** Begin SOURCE EXTRACT **

At that point, says the Midrash, the snake pushed Eve so that she brushed up against the Tree. "See that!" said the snake. "You touched the Tree and nothing happened. God didn't really mean what He said. You touched it, now go ahead and eat it."
So Eve ate.
Those who add, will come to subtract.
Maimonides explains the importance of not tampering with the Torah:
"The Torah explicitly states that its mitzvot will remain binding forever, with neither change, addition nor subtraction... Therefore, if any person will arise – whether Jew or non-Jew – and performs signs and wonders, saying that God sent him to either add or subtract a mitzvah from the Torah... then we immediately know he is a false prophet... For God Himself told Moses that these commandments are for us and for our children forever." (Foundations of Torah 9:1-2)

** End SOURCE EXTRACT **
** Begin DATA SECTION **

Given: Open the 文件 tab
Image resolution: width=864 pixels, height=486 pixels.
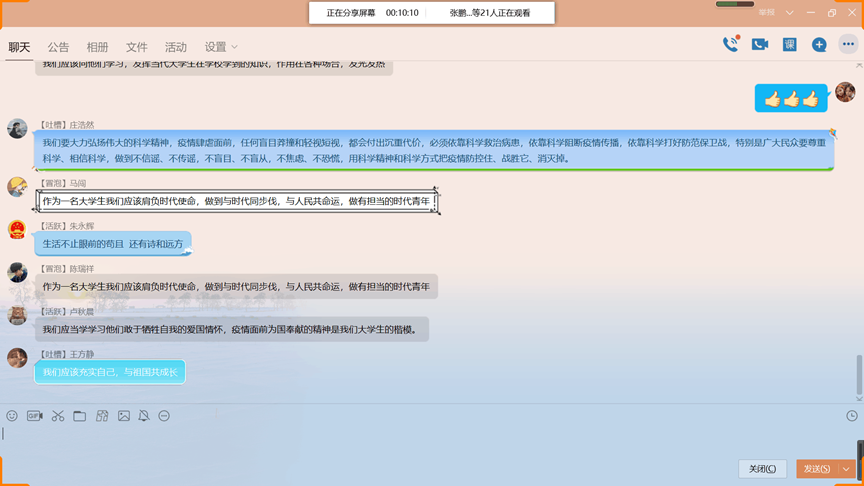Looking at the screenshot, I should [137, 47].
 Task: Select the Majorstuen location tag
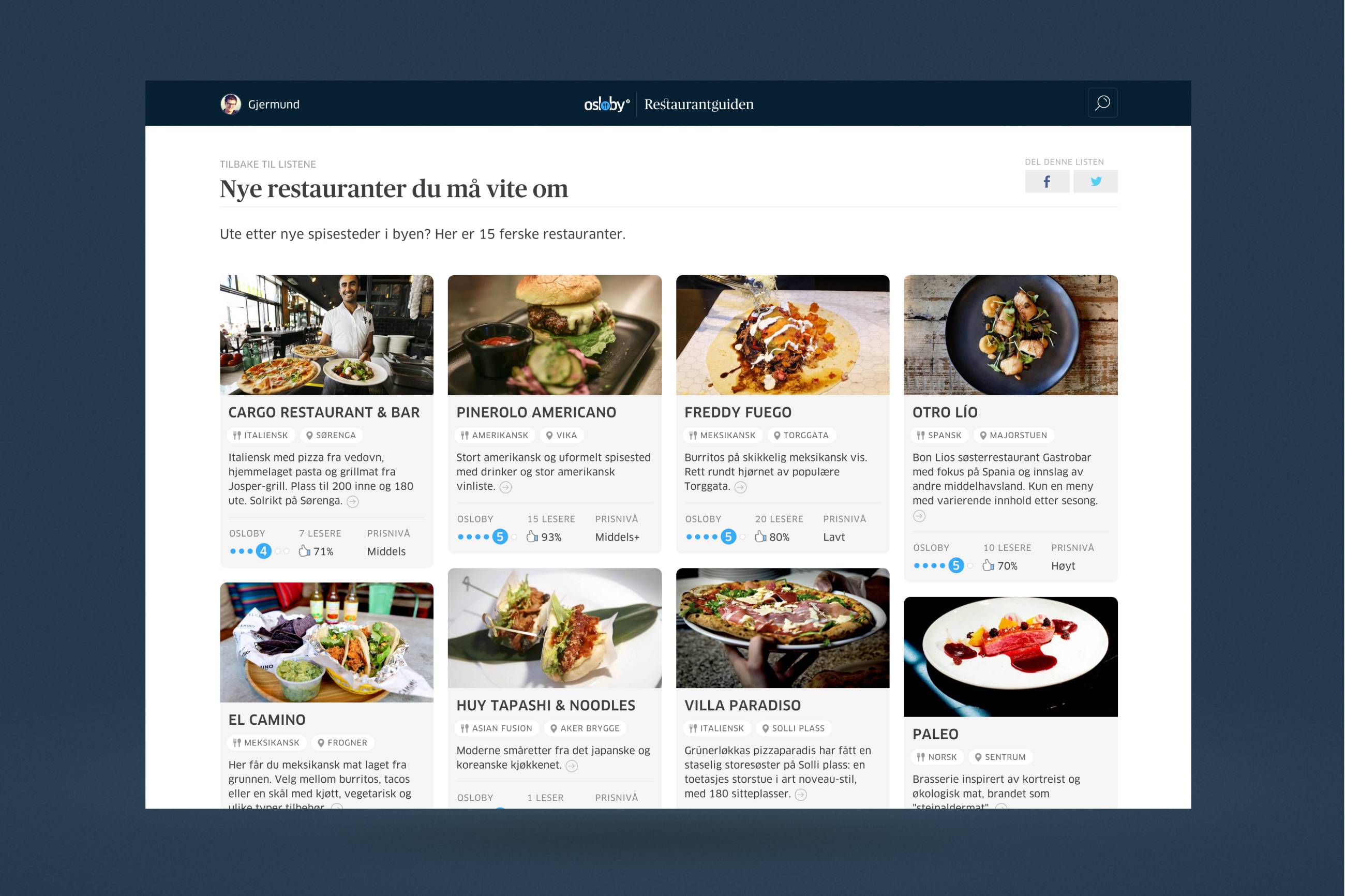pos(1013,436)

** End DATA SECTION **

§ SHORT EXERCISE 1: In the Torah passage, what did the snake do to Eve before telling her to eat?
§ SHORT EXERCISE 2: Translate this sentence from the Torah passage into Spanish: "Those who add, will come to subtract."
§ SHORT EXERCISE 3: Write the next paragraph of the Torah passage, picking up after the quotation from Maimonides.
The records are separate material and have no connection to the Torah passage.

§ EXERCISE OUTPUT 1: It pushed her so that she brushed up against the Tree.

§ EXERCISE OUTPUT 2: Quienes añaden acabarán restando.

§ EXERCISE OUTPUT 3:
Jewish law is a precise metaphysical science. For just as removing one wire from your cell phone means that it no longer can pick up reception, so too we mustn't tinker with Jewish law. As King David declares: Torat Hashem Temimah – "the Torah of God is perfect" (Psalms 19:8). The masterpiece is marred – whether by adding or by subtracting.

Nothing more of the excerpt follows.